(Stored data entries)
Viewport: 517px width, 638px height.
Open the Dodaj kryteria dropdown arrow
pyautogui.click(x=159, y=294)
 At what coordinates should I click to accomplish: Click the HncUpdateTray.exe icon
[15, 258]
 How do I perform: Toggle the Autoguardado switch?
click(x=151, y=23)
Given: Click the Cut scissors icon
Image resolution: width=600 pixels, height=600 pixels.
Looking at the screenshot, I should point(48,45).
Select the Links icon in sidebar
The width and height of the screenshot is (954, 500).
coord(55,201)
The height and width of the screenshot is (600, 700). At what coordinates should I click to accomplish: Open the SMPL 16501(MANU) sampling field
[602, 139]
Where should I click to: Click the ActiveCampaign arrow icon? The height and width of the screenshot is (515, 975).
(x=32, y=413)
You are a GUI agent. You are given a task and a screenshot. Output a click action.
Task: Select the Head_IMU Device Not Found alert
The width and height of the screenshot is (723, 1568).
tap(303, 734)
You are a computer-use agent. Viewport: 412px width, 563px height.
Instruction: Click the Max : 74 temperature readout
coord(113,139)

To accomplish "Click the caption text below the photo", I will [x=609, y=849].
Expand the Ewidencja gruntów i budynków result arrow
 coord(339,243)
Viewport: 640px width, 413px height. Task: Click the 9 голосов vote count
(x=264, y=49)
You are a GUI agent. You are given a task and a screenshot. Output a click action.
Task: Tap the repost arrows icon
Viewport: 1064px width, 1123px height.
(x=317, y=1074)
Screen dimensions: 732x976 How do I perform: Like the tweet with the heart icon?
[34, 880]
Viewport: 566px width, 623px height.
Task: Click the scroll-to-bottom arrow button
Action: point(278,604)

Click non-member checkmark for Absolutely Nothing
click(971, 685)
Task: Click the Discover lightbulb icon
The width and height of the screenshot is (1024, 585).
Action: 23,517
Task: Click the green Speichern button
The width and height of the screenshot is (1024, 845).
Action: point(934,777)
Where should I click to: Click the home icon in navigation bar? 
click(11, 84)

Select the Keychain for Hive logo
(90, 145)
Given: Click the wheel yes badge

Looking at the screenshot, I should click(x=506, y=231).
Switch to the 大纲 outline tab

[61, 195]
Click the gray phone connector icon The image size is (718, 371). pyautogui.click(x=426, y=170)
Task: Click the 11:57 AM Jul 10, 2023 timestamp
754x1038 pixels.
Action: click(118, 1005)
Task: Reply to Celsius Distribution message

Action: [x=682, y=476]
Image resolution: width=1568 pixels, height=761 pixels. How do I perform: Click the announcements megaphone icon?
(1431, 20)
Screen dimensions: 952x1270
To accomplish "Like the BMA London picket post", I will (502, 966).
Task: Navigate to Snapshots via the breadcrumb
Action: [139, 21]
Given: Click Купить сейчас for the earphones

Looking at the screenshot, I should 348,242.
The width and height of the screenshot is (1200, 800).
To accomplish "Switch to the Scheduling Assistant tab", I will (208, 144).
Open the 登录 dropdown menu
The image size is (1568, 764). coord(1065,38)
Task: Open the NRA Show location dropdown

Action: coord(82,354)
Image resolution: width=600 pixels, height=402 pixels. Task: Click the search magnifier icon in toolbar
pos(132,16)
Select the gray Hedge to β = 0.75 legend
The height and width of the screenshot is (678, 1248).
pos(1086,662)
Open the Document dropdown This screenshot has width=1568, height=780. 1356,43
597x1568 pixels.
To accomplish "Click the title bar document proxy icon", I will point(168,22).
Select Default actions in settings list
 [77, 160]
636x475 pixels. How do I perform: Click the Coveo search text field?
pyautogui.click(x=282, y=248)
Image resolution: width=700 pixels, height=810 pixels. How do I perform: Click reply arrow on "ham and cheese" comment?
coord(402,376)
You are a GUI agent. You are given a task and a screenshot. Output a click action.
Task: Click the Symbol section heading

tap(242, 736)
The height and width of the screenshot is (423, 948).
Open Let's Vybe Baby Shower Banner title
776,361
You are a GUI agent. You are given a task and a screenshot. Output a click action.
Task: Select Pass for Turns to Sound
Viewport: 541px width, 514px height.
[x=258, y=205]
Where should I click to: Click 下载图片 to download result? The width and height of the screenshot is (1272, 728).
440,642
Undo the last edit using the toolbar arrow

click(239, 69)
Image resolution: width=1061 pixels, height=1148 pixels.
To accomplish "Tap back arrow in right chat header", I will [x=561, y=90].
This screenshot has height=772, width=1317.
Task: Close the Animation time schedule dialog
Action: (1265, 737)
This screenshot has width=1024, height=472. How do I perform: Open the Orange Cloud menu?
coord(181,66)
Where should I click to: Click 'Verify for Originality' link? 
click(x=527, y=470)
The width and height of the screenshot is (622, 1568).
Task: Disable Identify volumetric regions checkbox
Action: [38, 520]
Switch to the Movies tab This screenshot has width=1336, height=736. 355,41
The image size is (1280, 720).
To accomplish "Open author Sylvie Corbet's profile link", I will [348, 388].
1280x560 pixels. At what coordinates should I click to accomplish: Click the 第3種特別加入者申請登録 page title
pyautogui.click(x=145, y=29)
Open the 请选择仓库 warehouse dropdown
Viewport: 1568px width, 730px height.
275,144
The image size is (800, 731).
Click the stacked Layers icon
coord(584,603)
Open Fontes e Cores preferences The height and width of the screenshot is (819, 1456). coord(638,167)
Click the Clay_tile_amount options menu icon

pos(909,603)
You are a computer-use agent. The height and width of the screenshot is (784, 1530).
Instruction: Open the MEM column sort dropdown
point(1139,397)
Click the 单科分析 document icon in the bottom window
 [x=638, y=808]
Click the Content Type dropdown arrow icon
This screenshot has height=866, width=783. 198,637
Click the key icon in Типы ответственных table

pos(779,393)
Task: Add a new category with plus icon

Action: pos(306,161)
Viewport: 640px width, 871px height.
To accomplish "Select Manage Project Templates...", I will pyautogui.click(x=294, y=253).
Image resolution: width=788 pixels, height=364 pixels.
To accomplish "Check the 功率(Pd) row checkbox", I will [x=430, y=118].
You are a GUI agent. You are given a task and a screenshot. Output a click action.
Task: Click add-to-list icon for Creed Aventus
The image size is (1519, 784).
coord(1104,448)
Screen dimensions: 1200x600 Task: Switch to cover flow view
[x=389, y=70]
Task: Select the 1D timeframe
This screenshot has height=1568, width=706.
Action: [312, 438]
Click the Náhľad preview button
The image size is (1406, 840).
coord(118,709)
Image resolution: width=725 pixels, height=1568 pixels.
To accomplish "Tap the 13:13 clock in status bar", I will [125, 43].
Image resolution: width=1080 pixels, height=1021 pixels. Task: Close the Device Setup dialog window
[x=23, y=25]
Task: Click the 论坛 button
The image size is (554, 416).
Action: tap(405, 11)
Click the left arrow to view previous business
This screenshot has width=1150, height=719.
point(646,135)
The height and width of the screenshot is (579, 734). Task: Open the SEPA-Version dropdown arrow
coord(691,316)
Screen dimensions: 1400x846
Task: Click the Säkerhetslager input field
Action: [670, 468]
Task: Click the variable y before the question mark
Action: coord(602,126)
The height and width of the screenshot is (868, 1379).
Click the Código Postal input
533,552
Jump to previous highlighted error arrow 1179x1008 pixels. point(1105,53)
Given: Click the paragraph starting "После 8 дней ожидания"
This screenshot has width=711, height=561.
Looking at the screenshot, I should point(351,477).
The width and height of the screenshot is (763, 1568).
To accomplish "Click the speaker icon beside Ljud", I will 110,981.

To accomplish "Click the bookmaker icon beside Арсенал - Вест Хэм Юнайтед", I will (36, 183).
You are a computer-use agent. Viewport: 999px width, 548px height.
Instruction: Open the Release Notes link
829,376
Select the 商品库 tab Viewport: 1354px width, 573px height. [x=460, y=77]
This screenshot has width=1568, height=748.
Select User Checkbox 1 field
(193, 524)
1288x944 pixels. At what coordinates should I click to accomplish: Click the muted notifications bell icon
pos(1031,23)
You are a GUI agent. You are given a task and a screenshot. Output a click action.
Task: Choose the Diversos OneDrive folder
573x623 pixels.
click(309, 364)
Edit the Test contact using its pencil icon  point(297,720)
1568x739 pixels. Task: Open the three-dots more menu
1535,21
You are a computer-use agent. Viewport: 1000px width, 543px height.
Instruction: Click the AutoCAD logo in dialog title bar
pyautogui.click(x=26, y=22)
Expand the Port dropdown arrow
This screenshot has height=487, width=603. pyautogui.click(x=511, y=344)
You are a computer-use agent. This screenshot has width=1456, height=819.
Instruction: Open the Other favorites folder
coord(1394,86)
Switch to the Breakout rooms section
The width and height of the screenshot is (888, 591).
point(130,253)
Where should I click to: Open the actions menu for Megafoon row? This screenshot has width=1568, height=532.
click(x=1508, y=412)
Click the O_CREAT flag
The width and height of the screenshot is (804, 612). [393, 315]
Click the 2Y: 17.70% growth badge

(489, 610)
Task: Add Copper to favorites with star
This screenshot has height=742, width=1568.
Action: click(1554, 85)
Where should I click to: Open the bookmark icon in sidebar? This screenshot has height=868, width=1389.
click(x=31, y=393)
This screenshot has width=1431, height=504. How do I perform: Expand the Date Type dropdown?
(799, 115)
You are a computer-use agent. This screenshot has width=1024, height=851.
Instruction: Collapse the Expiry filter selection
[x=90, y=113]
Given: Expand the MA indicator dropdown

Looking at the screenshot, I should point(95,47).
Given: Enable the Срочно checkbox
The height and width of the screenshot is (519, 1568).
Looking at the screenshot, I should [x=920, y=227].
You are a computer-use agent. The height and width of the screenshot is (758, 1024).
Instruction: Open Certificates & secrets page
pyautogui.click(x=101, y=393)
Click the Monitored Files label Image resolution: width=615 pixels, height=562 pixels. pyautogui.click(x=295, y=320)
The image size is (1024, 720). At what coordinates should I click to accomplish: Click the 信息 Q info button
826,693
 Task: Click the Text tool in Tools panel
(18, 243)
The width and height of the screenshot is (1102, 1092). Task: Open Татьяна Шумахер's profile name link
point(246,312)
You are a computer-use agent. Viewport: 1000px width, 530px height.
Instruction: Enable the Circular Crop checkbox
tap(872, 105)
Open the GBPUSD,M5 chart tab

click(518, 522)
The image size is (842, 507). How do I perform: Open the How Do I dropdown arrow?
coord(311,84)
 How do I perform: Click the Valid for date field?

• What to do: Only the lines from the one with "The image size is (842, 507)." through the final line above belong in the answer, each retyped exactly.

• Task answer:
The image size is (842, 507). How do I perform: Open the How Do I dropdown arrow?
coord(311,84)
 How do I perform: Click the Valid for date field?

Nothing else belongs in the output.